Below is an example of how to connect the ACS724 to an Arduino UNO and read the current:

Circuit Connections

Connect the VCC pin of the ACS724 to the 5 V pin of the Arduino.
Connect the GND pin of the ACS724 to the GND pin of the Arduino.
Connect the VIOUT pin of the ACS724 to an analog input pin (e.g., A0) on the Arduino.
Pass the current to be measured through the IP+ and IP- terminals.

Arduino Code

// Define the analog input pin connected to the ACS724 VIOUT pin
const int currentSensorPin = A0;

// Define the sensitivity of the ACS724 (in V/A)
// Example: 40 mV/A for the ±50 A variant
const float sensitivity = 0.04; // Sensitivity in volts per ampere

// Define the zero-current output voltage (2.5 V for ACS724)
const float zeroCurrentVoltage = 2.5;

void setup() {
  Serial.begin(9600); // Initialize serial communication
}

void loop() {
  // Read the analog value from the sensor
  int sensorValue = analogRead(currentSensorPin);

  // Convert the analog value to voltage (5 V reference, 10-bit ADC)
  float sensorVoltage = sensorValue * (5.0 / 1023.0);

  // Calculate the current (in amperes)
  float current = (sensorVoltage - zeroCurrentVoltage) / sensitivity;

  // Print the current to the Serial Monitor
  Serial.print("Current: ");
  Serial.print(current);
  Serial.println(" A");

  delay(500); // Wait for 500 ms before the next reading
}

Troubleshooting and FAQs

Common Issues and Solutions

No Output Voltage on VIOUT
- Cause: Incorrect power supply or loose connections.
- Solution: Verify that the VCC pin is connected to a 5 V power source and the GND pin is properly grounded.
Inaccurate Current Readings
- Cause: Incorrect sensitivity value or noisy signal.
- Solution: Double-check the sensitivity value for your ACS724 variant.
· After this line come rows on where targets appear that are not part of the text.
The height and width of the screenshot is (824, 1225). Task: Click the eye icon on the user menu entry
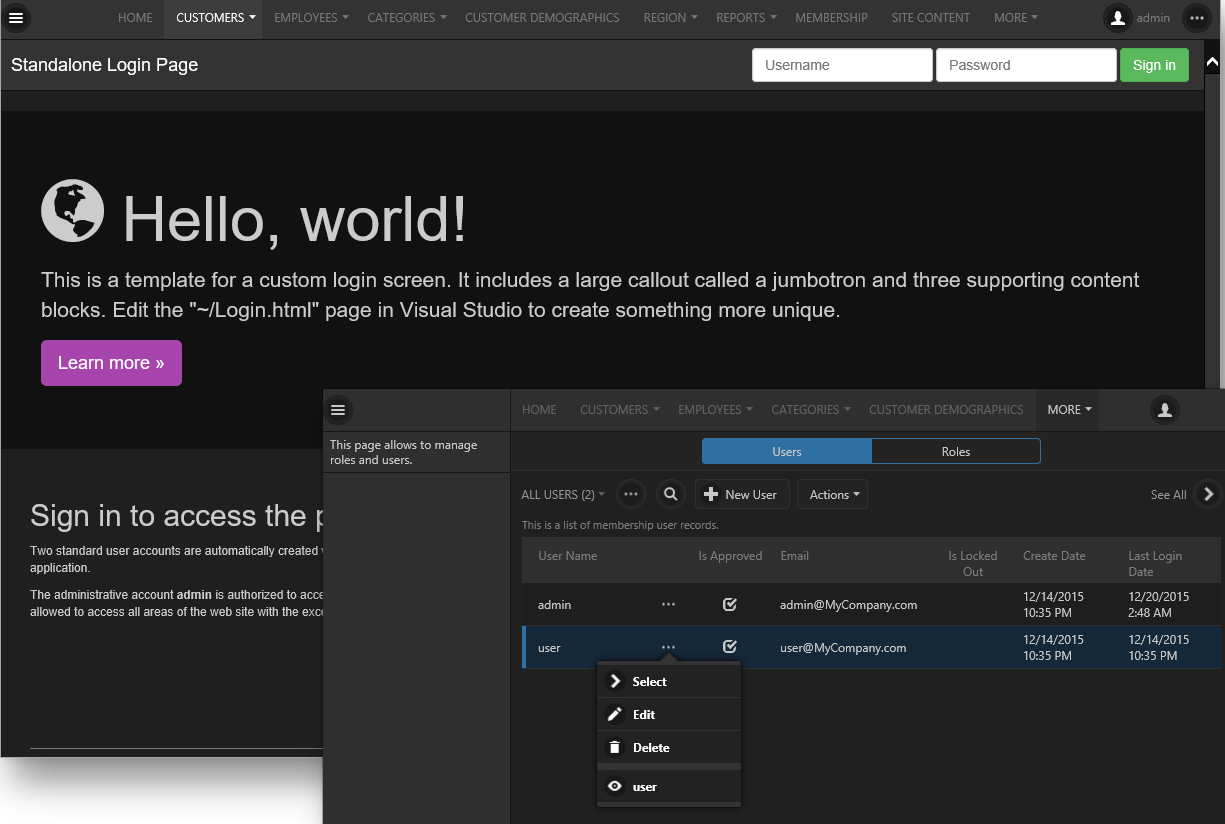click(x=615, y=785)
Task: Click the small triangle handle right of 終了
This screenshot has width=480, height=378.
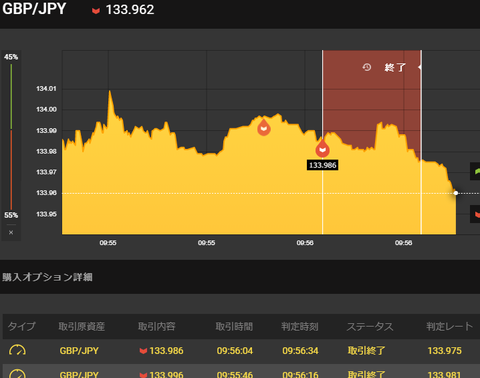Action: [420, 67]
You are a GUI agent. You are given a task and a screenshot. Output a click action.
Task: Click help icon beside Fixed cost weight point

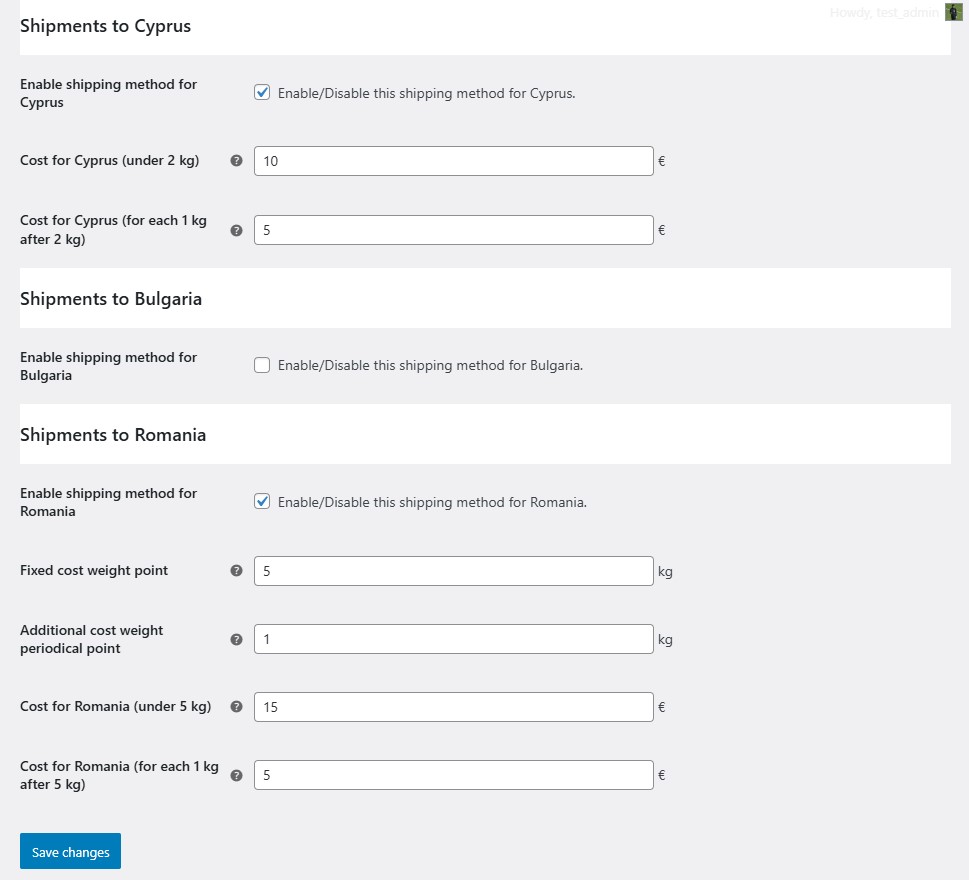(x=236, y=570)
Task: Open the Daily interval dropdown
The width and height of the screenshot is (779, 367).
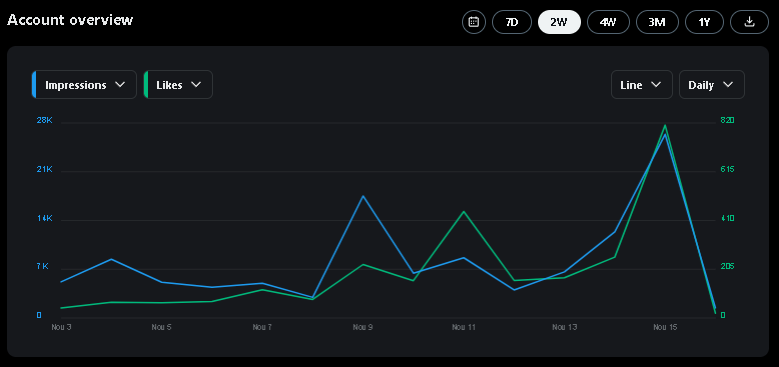Action: coord(711,85)
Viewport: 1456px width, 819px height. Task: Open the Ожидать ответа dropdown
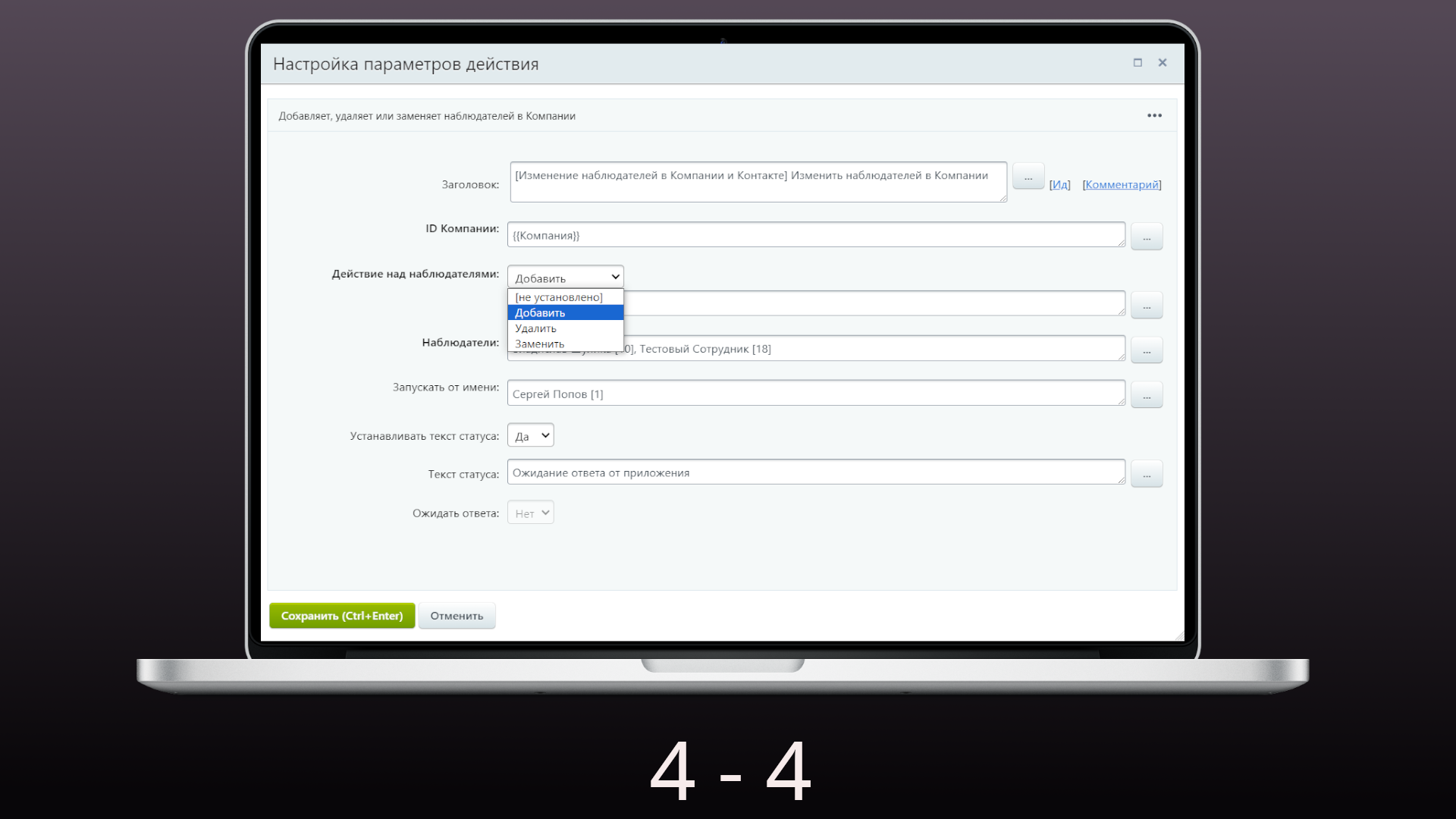tap(530, 513)
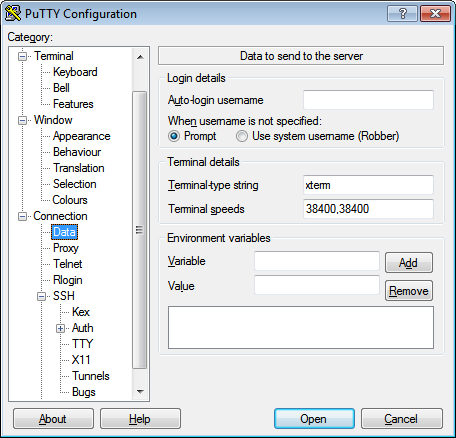Screen dimensions: 456x438
Task: Select the Colours category
Action: coord(70,200)
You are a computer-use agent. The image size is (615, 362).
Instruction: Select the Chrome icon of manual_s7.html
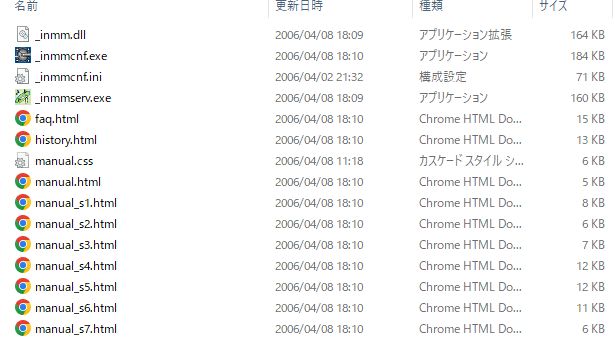click(x=23, y=328)
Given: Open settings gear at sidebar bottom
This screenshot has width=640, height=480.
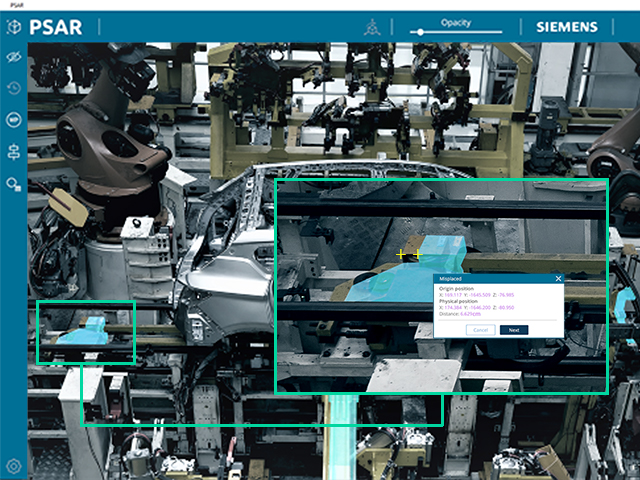Looking at the screenshot, I should coord(13,466).
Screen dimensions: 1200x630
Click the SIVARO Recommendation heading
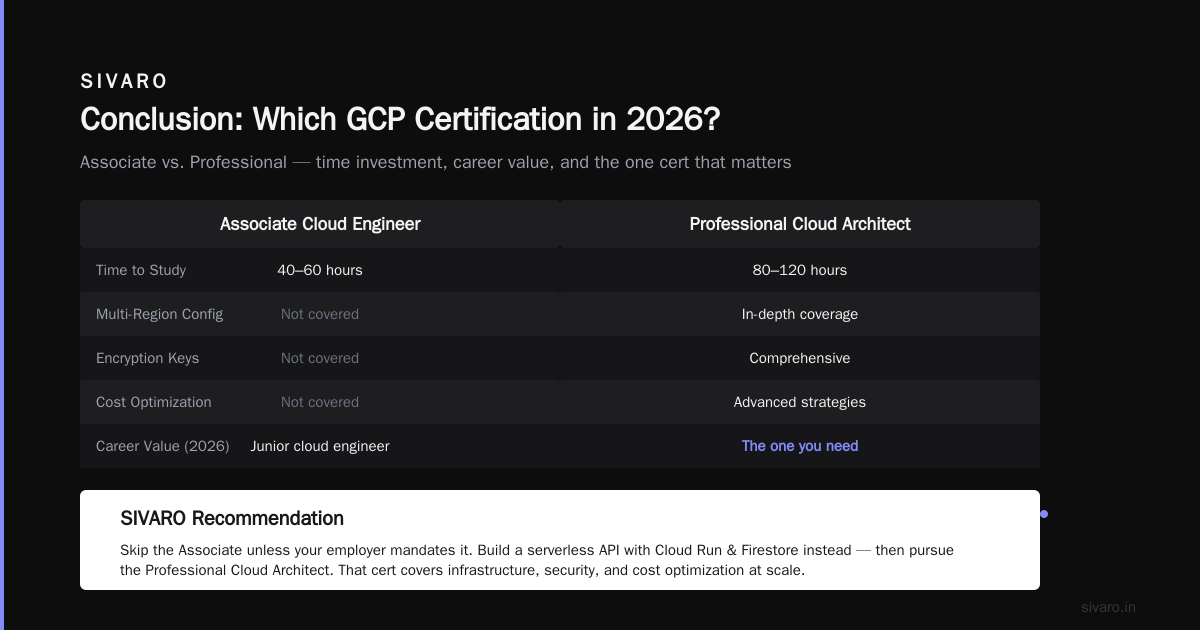click(232, 518)
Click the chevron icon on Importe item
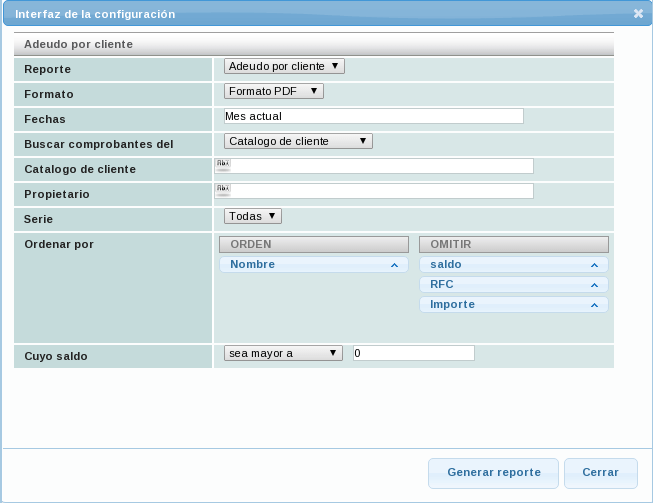 coord(594,305)

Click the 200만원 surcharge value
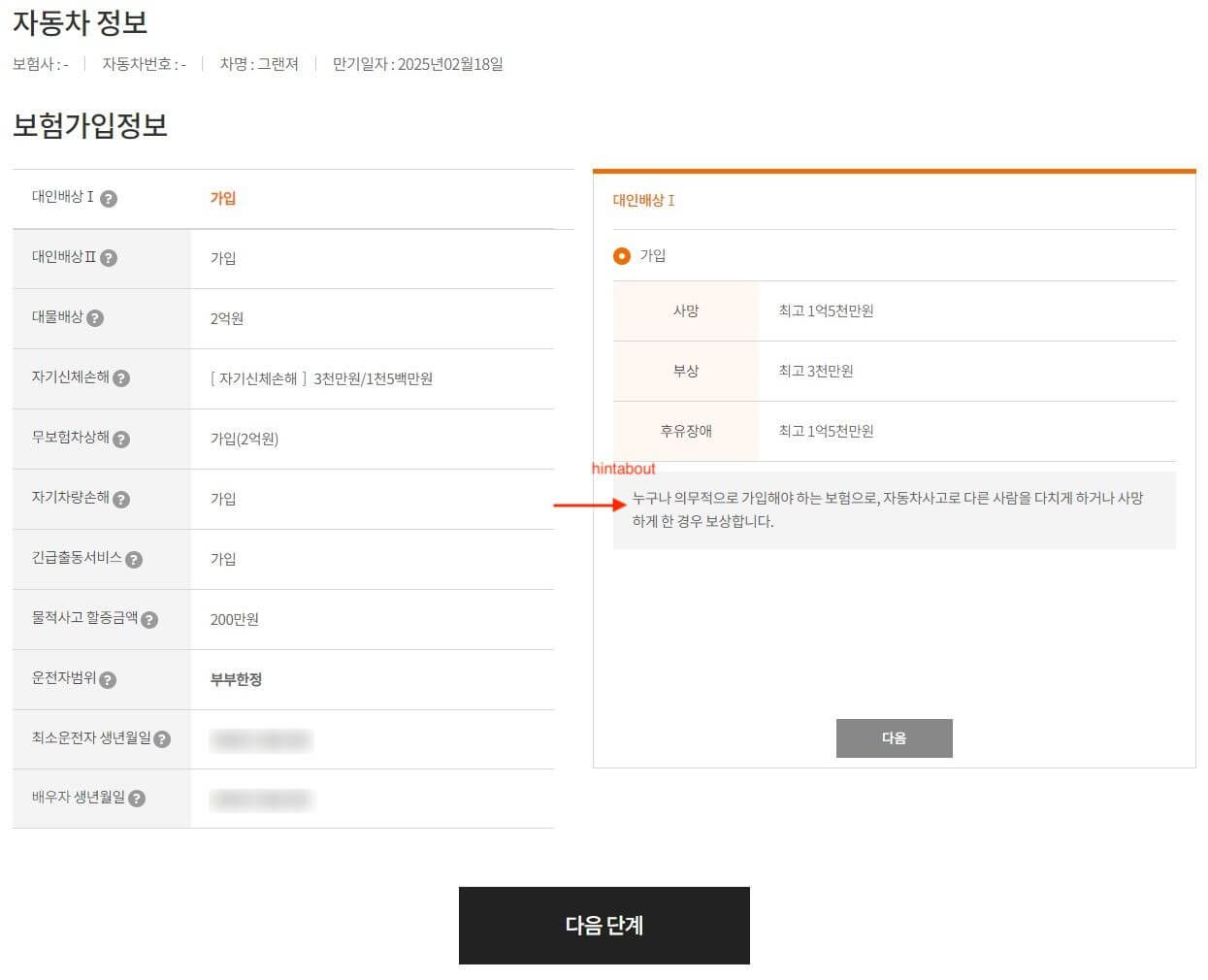click(x=235, y=619)
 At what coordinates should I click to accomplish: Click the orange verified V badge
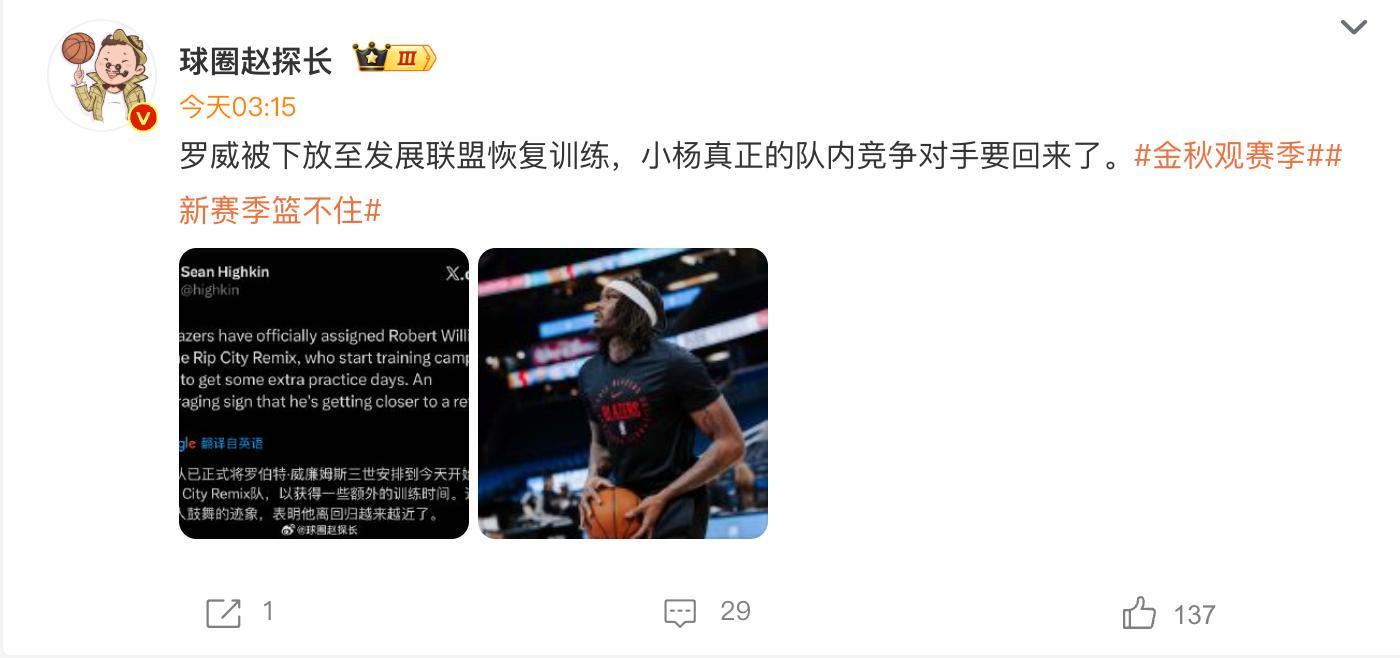(x=143, y=117)
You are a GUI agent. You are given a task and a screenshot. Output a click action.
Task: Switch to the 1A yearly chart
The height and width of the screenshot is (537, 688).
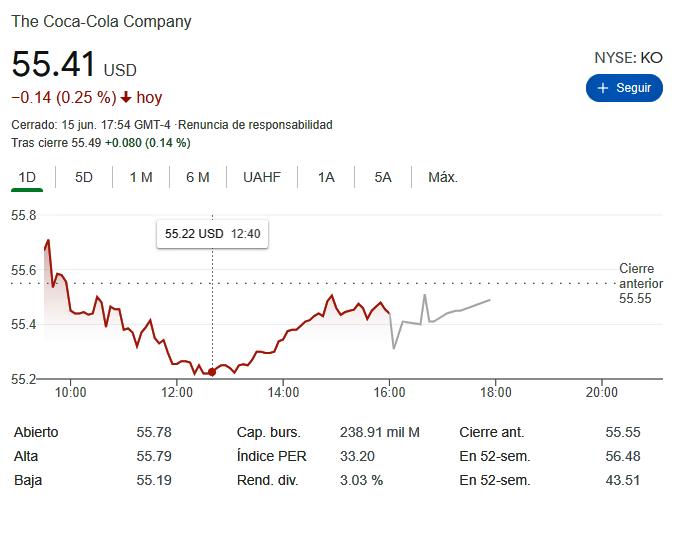[x=326, y=177]
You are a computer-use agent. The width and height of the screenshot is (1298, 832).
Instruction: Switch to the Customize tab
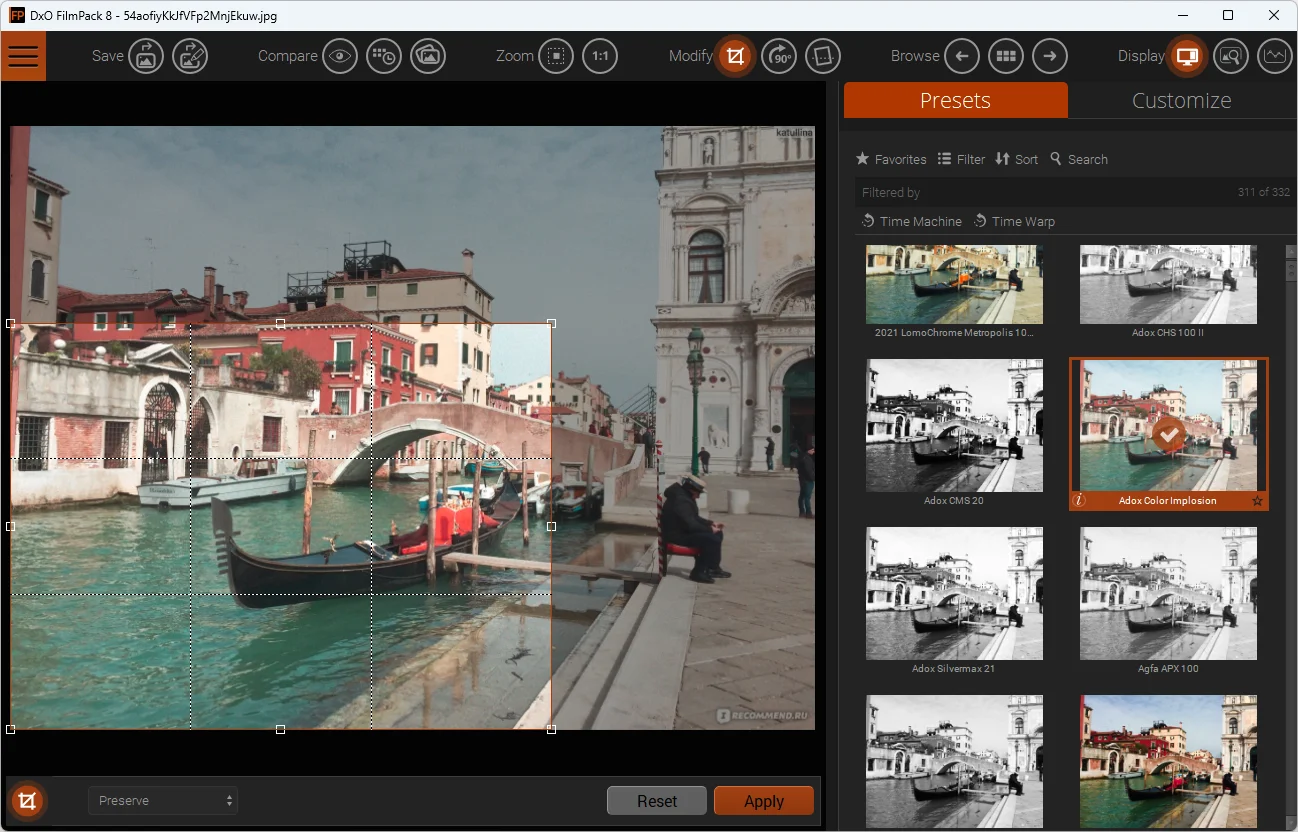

Add a low-pass filter to reduce noise.
Output Voltage Stuck at 2.5 V
- Cause: No current flowing through the IP+ and IP- terminals.
- Solution: Ensure the current path is properly connected and that current is flowing through the sensor.
Overheating
- Cause: Exceeding the maximum current rating.
- Solution: Use the correct ACS724 variant for your application and ensure the current does not exceed the rated range.

FAQs

Can the ACS724 measure both AC and DC currents?
- Yes, the ACS724 can measure both AC and DC currents with high accuracy.
What is the maximum current the ACS724 can handle?
- The maximum current depends on the specific variant. For example, the ±50 A variant can handle up to 50 A.
Is the ACS724 output isolated from the current path?
- Yes, the ACS724 provides galvanic isolation between the current path and the output signal.
Can I use the ACS724 with a 3.3 V microcontroller?
- The ACS724 requires a 5 V power supply, but its output can be read by a 3.3 V ADC if the voltage levels are compatible. Use a voltage divider if necessary.

By following this documentation, you can effectively integrate the ACS724 into your projects for accurate current sensing.